Text excerpt Block Start

Side effects & risks:
- Irritation is the most common issue, mild stinging, tingling, redness, or dryness, driven by the low pH that effective L-ascorbic acid formulas need. Usually settles as skin adjusts. Lower the concentration, apply less often, or switch to a derivative if it persists
- Sensitive and rosacea-prone skin tends to tolerate the low pH of L-ascorbic acid poorly. Gentler derivatives at neutral pH are a better starting point
- Yellow staining of skin, fabric, or pillowcases can happen with oxidised or high-concentration serums. Let it absorb fully before dressing or going to bed
- Contact dermatitis is uncommon but possible, more often a reaction to other ingredients in the formula than to vitamin C itself. Patch test a new product on the inner forearm or behind the ear before putting it on your face
- Oxidised product is the quiet failure mode. It does not usually harm skin, it just stops working, and a heavily oxidised serum may be mildly irritating. Discoloration is your signal to replace it
- It does not meaningfully increase sun sensitivity, unlike retinoids or exfoliating acids, but it also does not protect you from burning. Daily sunscreen is still required
Sold as a cosmetic, available over the counter without prescription.

Text excerpt Block End
Supplied entries Block Start

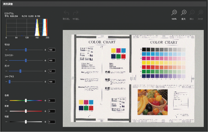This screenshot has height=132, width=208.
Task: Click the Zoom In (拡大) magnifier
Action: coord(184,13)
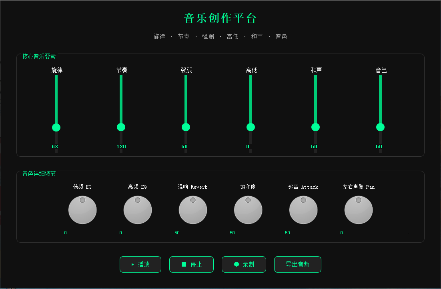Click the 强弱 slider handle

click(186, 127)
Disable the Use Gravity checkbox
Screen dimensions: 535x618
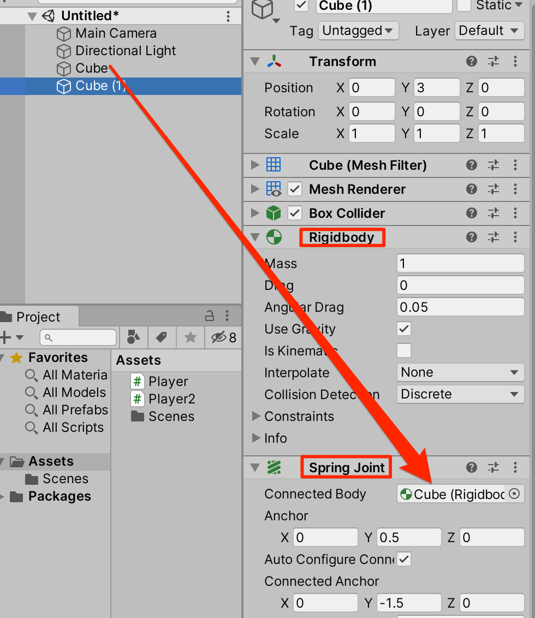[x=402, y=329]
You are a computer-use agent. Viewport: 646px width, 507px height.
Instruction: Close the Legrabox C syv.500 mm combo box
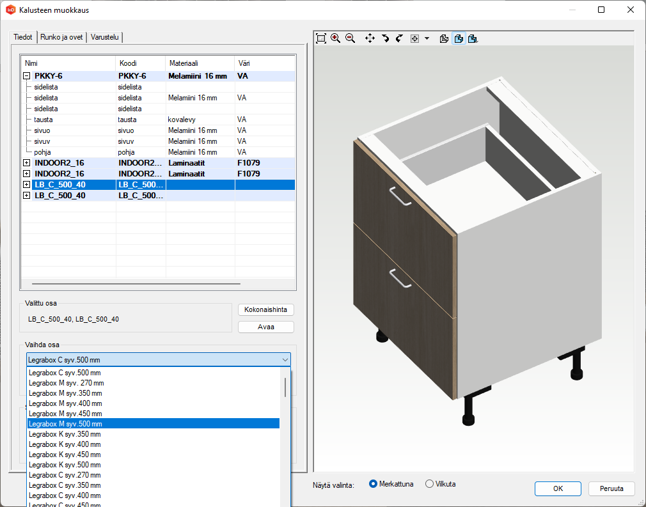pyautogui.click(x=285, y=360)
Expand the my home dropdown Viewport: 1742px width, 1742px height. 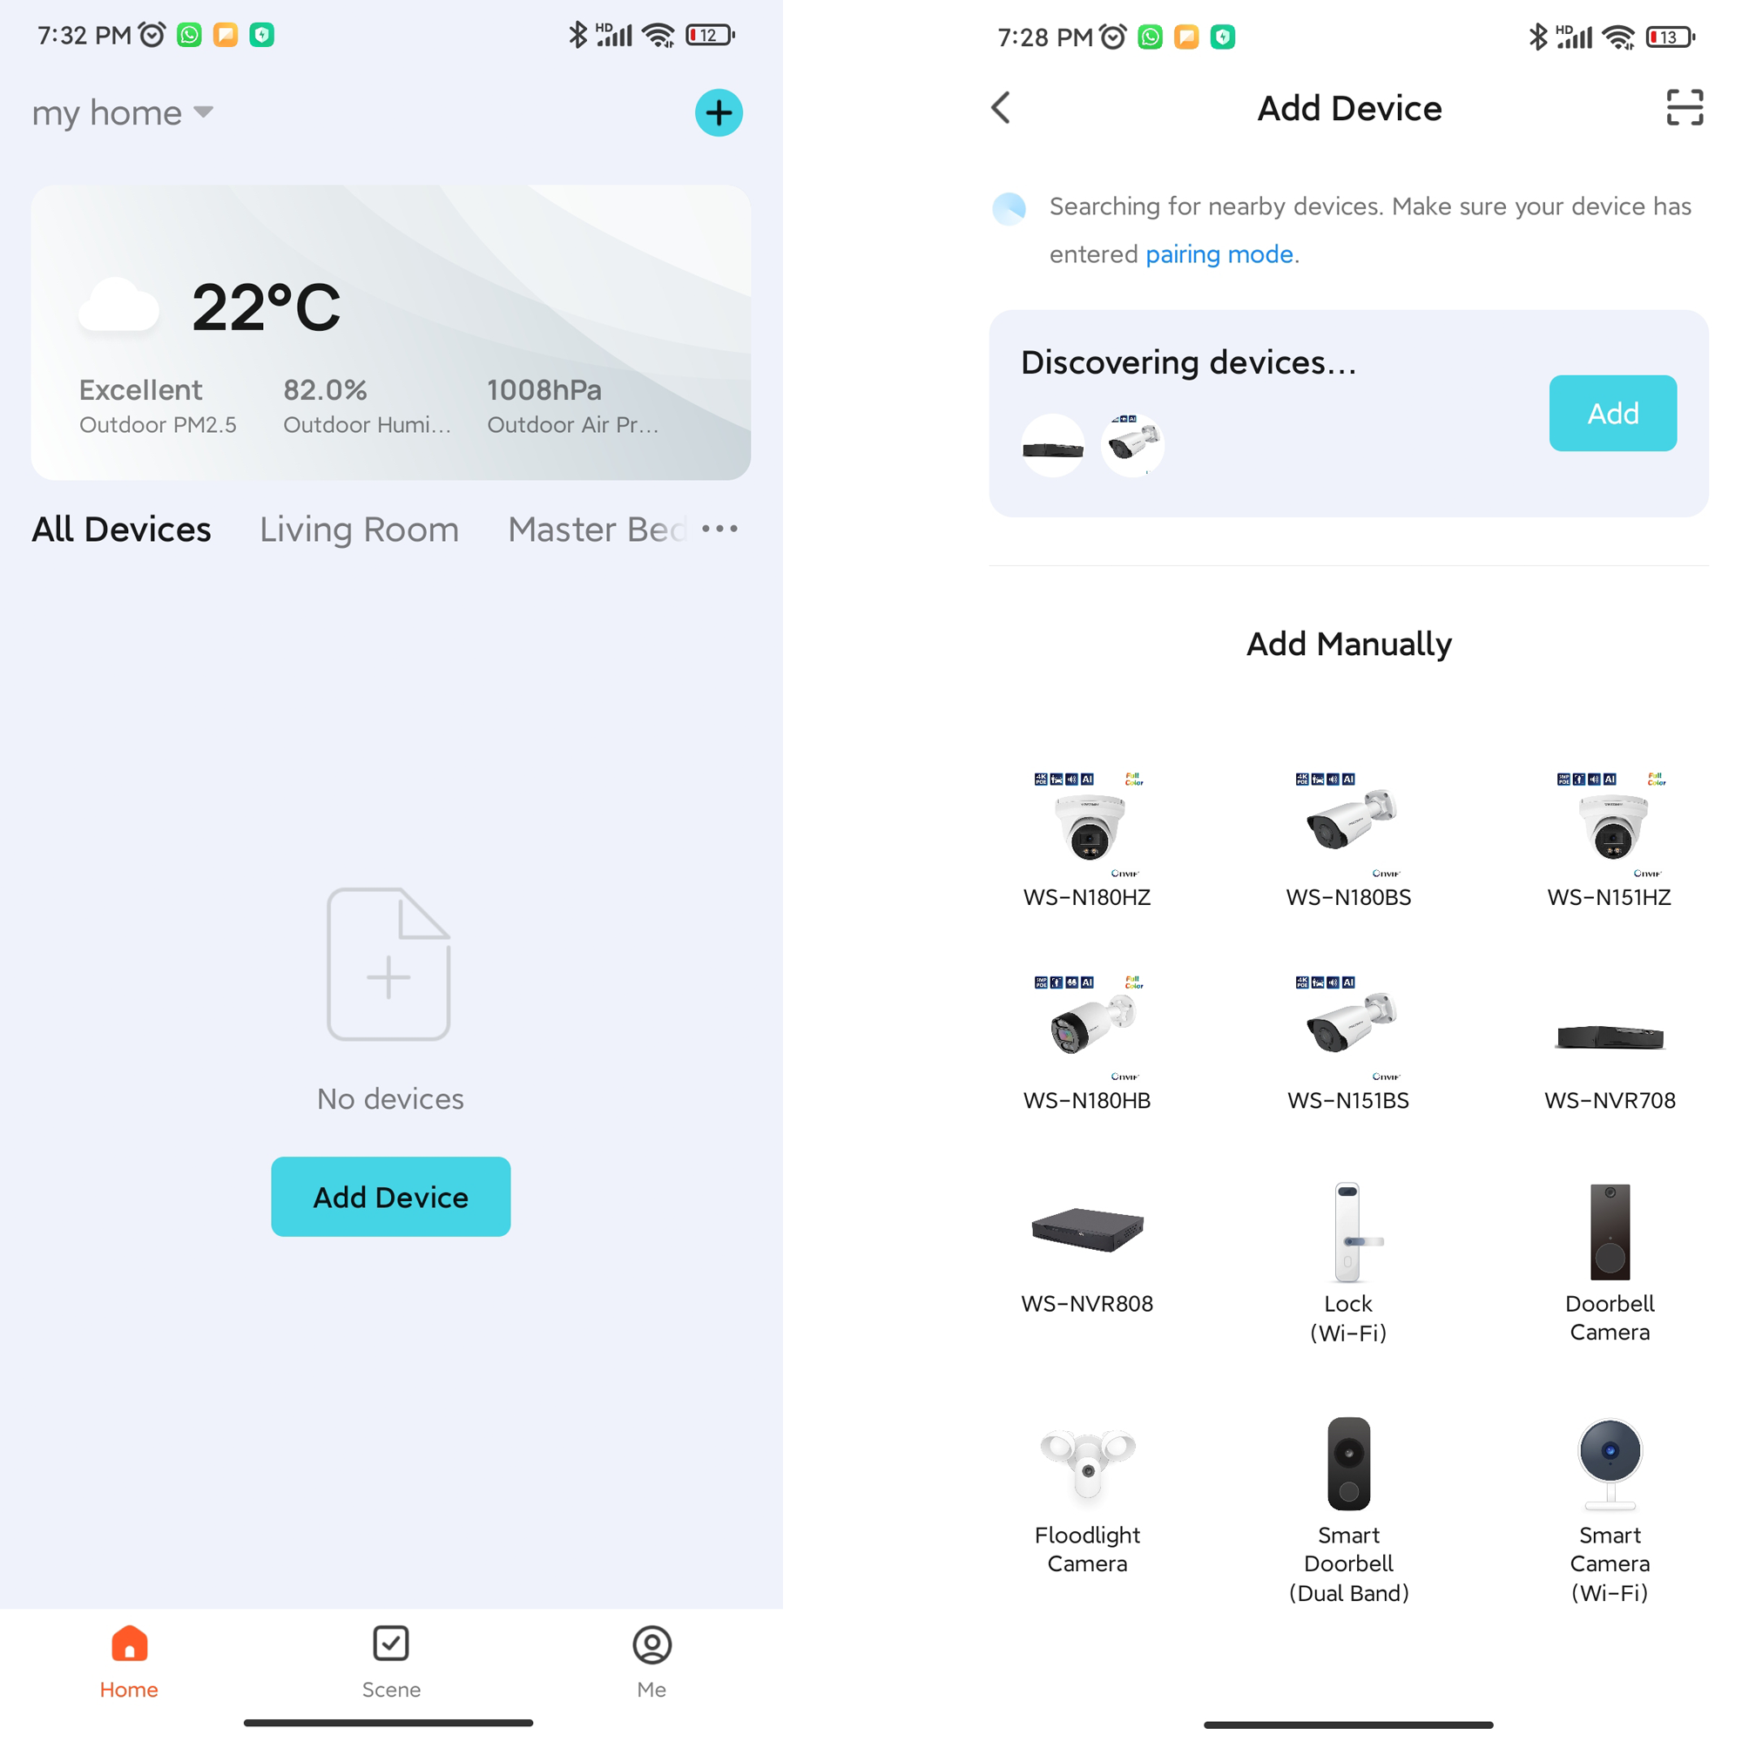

Supplied entries Block End
Supplied entries Block Start

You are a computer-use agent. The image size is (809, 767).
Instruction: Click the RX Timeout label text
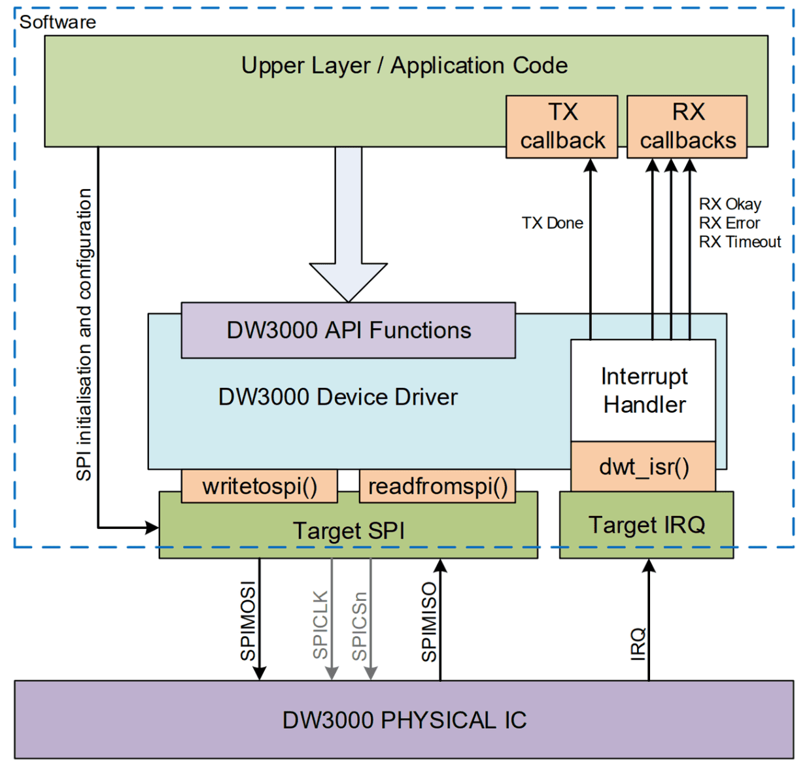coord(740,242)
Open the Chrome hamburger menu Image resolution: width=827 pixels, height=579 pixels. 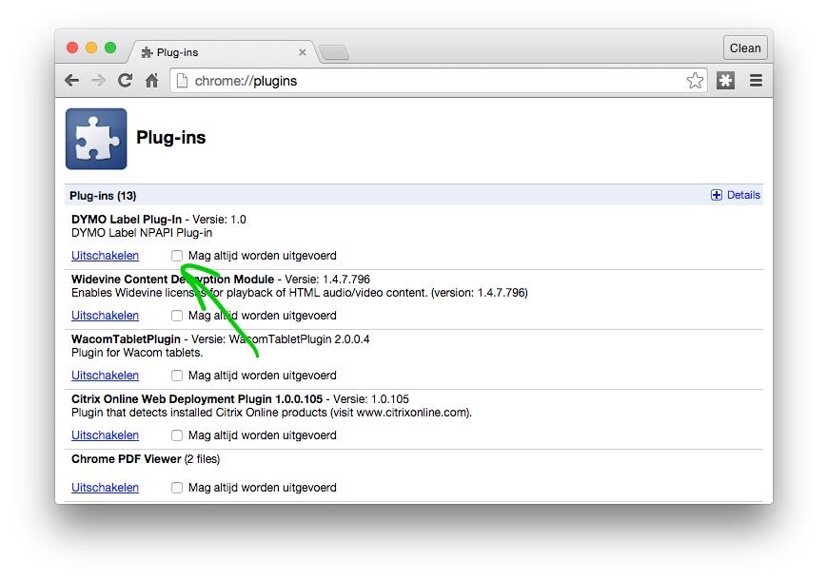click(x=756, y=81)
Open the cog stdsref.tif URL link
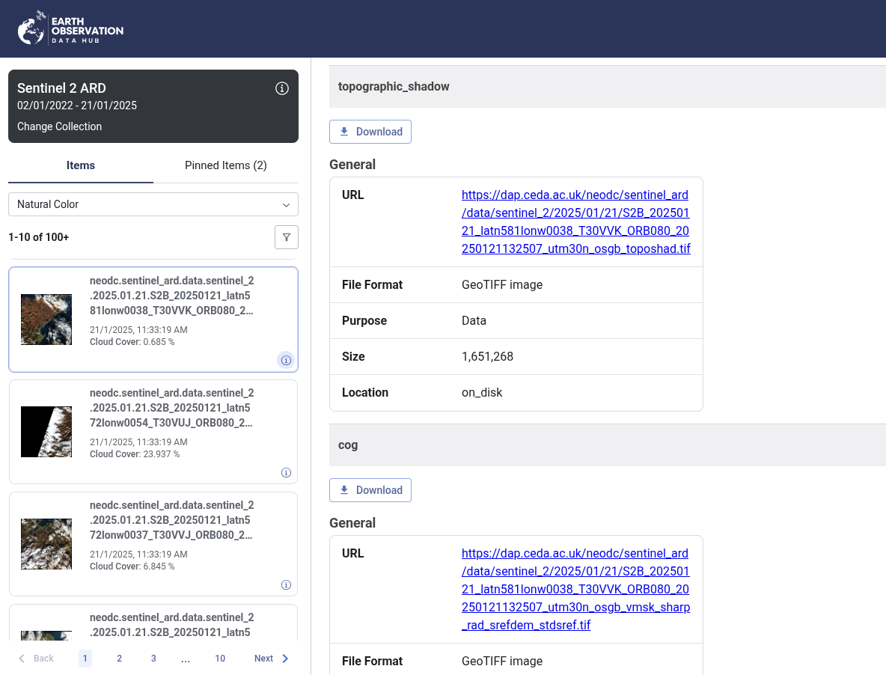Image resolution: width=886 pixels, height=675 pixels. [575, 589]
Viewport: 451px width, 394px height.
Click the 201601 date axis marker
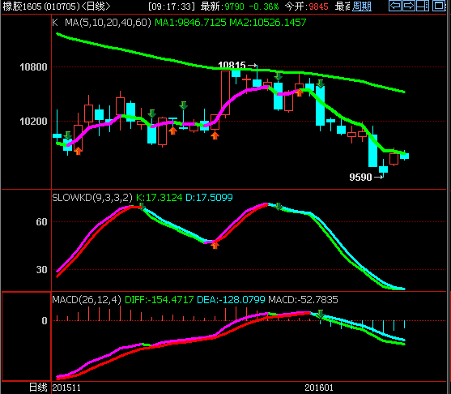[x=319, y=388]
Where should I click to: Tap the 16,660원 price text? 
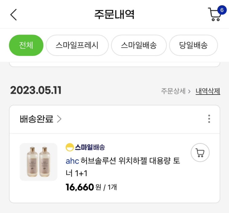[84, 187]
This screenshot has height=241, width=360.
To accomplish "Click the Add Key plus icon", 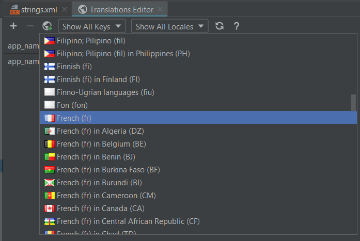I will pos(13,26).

Supplied entries Block End

Exercise goal
Condense the item in the vitamin C side effects text that begins "Oxidised product is the quiet failure mode" into one sentence, keeping its main facts.

Task solution
Oxidized serum rarely harms skin but stops working and, if heavily oxidized, may be mildly irritating, so replace it once it discolors.